It is a turn of sadistic wizardry that I wound up spending my life cooking for thousands of bounding, flapping, inquisitive non-cooks.
But I don’t want to write about cooking right now. I want to write about confidence. Because the chaos my mother created by walking into whatever little cooking project I had set up for myself (this is probably me as a 10-year-old baking brownies from a box) was formed by my insecurity. I could be derailed because I hadn’t set proper tracks down.
Decades later, it’s close to impossible for a client to impede my achievements. They surprise me all the time, but they can’t thwart my progress. Clients often remark that my cool-headedness is the reason they hire me time and time again.

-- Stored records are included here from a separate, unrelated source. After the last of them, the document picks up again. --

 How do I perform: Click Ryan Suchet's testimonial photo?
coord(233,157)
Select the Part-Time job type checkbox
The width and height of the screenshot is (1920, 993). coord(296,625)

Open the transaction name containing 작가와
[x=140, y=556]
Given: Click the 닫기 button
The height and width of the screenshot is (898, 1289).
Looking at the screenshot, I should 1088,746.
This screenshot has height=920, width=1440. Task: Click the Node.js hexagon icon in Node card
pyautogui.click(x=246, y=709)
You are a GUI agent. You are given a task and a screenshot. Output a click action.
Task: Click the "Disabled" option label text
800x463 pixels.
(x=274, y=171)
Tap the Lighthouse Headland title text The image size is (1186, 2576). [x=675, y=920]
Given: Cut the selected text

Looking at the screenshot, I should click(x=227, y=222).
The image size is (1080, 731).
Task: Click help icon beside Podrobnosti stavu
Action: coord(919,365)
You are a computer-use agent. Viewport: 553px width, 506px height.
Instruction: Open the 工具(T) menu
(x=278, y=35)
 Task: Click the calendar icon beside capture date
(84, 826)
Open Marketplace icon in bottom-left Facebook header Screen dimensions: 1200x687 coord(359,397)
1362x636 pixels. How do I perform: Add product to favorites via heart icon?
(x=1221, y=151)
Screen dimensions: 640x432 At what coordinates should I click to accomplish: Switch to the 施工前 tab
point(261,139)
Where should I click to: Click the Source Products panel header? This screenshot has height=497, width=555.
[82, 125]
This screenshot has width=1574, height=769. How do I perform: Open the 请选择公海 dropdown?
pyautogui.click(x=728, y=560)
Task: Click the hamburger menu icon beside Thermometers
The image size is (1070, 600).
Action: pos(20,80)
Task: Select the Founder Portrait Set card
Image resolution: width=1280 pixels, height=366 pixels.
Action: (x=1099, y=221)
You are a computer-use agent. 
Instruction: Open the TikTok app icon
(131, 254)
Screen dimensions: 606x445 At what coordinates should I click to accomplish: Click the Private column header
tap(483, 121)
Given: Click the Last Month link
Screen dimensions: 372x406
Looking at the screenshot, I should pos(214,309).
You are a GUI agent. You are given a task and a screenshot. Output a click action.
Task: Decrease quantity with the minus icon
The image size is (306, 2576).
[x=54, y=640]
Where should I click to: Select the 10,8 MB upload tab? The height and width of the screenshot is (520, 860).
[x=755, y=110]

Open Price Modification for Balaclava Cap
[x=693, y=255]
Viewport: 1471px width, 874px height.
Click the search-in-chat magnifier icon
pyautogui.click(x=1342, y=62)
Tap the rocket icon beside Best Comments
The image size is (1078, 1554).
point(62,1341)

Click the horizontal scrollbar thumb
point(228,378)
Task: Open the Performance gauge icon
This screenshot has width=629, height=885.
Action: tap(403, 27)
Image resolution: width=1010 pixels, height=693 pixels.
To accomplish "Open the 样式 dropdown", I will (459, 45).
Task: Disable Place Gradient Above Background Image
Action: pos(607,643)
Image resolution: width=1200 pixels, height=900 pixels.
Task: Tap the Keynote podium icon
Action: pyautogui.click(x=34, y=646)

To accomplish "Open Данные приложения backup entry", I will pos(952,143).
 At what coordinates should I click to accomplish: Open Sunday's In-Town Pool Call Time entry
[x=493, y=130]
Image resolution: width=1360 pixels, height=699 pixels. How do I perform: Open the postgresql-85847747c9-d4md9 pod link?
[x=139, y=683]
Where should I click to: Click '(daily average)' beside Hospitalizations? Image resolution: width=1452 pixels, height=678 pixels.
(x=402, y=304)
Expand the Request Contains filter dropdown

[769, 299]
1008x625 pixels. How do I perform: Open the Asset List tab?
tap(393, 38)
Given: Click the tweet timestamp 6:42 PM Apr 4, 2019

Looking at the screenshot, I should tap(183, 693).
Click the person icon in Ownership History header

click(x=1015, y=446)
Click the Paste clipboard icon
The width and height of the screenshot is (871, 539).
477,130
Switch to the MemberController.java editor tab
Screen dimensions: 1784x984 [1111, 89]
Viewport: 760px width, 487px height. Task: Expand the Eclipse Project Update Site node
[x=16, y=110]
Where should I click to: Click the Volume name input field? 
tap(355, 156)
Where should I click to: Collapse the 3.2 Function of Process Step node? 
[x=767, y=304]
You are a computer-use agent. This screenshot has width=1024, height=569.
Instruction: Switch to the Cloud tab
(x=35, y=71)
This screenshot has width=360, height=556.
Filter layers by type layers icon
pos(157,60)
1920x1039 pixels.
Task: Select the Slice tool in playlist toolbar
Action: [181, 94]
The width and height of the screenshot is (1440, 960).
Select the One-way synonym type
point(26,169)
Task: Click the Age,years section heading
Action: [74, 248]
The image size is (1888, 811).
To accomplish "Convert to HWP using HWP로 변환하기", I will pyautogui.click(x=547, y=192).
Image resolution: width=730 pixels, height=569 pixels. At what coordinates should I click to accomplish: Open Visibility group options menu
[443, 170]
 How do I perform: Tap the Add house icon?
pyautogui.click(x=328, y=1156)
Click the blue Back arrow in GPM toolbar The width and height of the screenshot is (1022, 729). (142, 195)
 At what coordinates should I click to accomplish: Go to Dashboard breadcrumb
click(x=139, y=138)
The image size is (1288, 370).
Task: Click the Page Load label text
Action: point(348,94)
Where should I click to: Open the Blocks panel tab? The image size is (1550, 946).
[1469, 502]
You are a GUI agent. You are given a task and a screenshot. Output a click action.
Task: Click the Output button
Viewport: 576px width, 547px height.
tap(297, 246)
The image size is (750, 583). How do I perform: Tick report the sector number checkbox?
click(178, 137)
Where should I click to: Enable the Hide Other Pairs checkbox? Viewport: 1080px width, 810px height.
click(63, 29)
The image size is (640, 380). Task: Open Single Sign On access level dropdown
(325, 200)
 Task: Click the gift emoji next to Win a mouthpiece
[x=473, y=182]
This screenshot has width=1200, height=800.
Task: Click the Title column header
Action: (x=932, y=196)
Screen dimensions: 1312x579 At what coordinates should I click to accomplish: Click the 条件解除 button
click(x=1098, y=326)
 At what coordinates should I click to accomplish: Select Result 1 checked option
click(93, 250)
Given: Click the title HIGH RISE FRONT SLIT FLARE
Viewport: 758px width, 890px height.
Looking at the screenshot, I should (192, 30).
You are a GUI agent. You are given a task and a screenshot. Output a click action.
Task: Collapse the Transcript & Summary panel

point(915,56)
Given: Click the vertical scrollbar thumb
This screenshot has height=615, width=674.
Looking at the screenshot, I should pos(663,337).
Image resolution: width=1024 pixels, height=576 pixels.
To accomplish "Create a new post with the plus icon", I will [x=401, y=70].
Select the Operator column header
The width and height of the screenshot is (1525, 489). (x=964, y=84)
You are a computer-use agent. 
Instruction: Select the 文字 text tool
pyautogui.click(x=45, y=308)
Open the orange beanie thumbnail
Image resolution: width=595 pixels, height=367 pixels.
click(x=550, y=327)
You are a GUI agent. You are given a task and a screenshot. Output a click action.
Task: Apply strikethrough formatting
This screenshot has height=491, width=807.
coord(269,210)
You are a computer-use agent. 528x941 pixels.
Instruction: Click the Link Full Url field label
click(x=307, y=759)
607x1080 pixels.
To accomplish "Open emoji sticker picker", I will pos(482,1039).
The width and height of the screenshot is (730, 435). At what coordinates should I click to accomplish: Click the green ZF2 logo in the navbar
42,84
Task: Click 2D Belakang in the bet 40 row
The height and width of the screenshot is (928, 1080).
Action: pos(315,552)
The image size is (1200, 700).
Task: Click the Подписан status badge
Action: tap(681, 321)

My steadiness is a performance because inside I’m a bundle of nerves, but it’s a show I know how to give after years of practice.
I suffer from devastating stage fright. This terror is convincing enough to make me self-sabotage an entire acting career in my 20s. I needed to find a way to get good at something, and so I cooked, which has always been a thing I could kinda do. And while I know I am always getting better at my job, I haven’t given credit to how much my doggedness in the kitchen has informed the rest of my life.
My parents are performers who, if they suffer from stage fright, manage to cloak it with talent and charm. My dad is an author, and in February, in a theater in Connecticut, my mom and dad read some of his personal essays, and it was fantastic. My brother Max and his wife Megan were not able to come and asked if my parents would fly to Portland to perform the same kind of event. They would call it The Tucker Family Circus, and Max and Megan would perform some songs between the stories. They eagerly said yes, and then asked if I would read a few personal essays of my own. I was petrified, but said yes, of course.
And you know what? I was ready. Somehow, in the decades I’ve been cooking and writing, my destructive insecurities have quieted. My quavering voice and shaky hands were a thing of the past. I could stand by my work AND find the space in my often-overloaded ego to witness my family’s brilliance. It was the perfect night.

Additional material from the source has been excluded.